Chas: But mostly what I learned, more importantly than anything, is I learned the sort of basic principles of what you would call SRE, site reliability engineering, right? And these are how to set SLOs properly, you know, how to, you know, actually communicate with data in a lot of ways, and really the most important thing I learned at Fubo is the importance of QOE data in having it as your North Star when you're building more robust delivery systems. And I think there's a lot of stories we could talk about there.

Then after COVID hit, I was working from home and a new video service came along called Peacock, and they contacted me and said, "Would you like to come over and be the head of our video quality and CDN management?" So that was the role I had at Peacock for about two and a half years. I got them from literally the first days up to, you know, over Super Bowl scale, you know, all of the great things that NBC brings because they also, I learned a lot about, you know, just film delivery, sports delivery, you know, their commitment to excellence as a company.

And then about a year ago, just over a year ago, I got the opportunity to go over to YouTube and work within the Playback Experience Group. And it has been an amazing, amazing ride for me. And I've learned, I feel like a year ago, I was starting from scratch because the way that YouTube and Google does things is, it's really, really different. And it's really great to experience, you know, just how the commitment to excellence, but also sort of the processes that they have in place to ensure that a very, very critical system to our world information exchange isn't damaged because somebody pushes, you know, a bad release, which is the number one danger, of course, within any video system is trying to improve it because as you try to improve these things, they're very fragile and you know, you have to have robust players and you have to have robust delivery systems to make sure that they don't go down.

Zoe: Wow, okay. That's your experience. I knew that you had abundant experience, but not like this. I didn't know that you didn't start, you even didn't even start from tech, from college time. You actually, every stage I can feel that. You put every start button, but you learn new things, also loving your previous experiences. So we like to hear a lot of stories down here because here we talk about video, talk about media. So we like to actually want to discuss, for example, some experiences like in Peacock, you mentioned, right? Before you joined YouTube. And prior to that you were at FuboTV. And then we like to actually learn a little bit, how do you feel? Now you are at YouTube TV, so how do you feel that difference? Some difference, right? Compared to the work you have been doing in Peacock and Fubo, for example.

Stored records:
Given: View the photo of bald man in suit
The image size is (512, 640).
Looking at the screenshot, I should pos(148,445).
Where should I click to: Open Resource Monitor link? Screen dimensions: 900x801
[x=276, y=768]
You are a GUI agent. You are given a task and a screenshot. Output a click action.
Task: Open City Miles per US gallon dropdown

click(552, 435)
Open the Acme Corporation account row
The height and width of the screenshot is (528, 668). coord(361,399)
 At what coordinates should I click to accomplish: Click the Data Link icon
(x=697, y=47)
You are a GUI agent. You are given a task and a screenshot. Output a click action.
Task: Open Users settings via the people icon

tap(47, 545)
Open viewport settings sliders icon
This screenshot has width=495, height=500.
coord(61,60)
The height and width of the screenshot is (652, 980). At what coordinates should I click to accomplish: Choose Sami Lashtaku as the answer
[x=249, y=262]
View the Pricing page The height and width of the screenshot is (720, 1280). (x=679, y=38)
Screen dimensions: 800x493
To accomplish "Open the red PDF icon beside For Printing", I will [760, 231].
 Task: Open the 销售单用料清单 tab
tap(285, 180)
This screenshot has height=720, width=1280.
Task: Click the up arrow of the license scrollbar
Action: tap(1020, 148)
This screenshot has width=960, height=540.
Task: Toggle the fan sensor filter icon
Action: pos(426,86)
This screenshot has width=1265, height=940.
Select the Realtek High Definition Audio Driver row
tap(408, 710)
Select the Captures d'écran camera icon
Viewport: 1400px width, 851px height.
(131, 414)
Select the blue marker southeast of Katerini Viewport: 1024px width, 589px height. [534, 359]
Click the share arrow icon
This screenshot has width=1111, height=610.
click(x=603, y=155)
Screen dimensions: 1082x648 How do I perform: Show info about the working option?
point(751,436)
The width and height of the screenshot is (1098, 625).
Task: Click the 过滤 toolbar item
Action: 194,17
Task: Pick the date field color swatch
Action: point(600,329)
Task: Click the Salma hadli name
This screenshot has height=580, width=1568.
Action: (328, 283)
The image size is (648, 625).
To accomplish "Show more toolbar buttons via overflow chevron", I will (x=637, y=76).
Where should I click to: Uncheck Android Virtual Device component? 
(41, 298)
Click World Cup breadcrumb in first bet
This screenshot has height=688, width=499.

> **Work request**: Copy the interview transcript between "Chas: But mostly" and "talk about there.", inclusive, and change "North Star" to "guiding principle". The stored items are separate material with no connection to the interview transcript.

> **Solution for this task**:
Chas: But mostly what I learned, more importantly than anything, is I learned the sort of basic principles of what you would call SRE, site reliability engineering, right? And these are how to set SLOs properly, you know, how to, you know, actually communicate with data in a lot of ways, and really the most important thing I learned at Fubo is the importance of QOE data in having it as your guiding principle when you're building more robust delivery systems. And I think there's a lot of stories we could talk about there.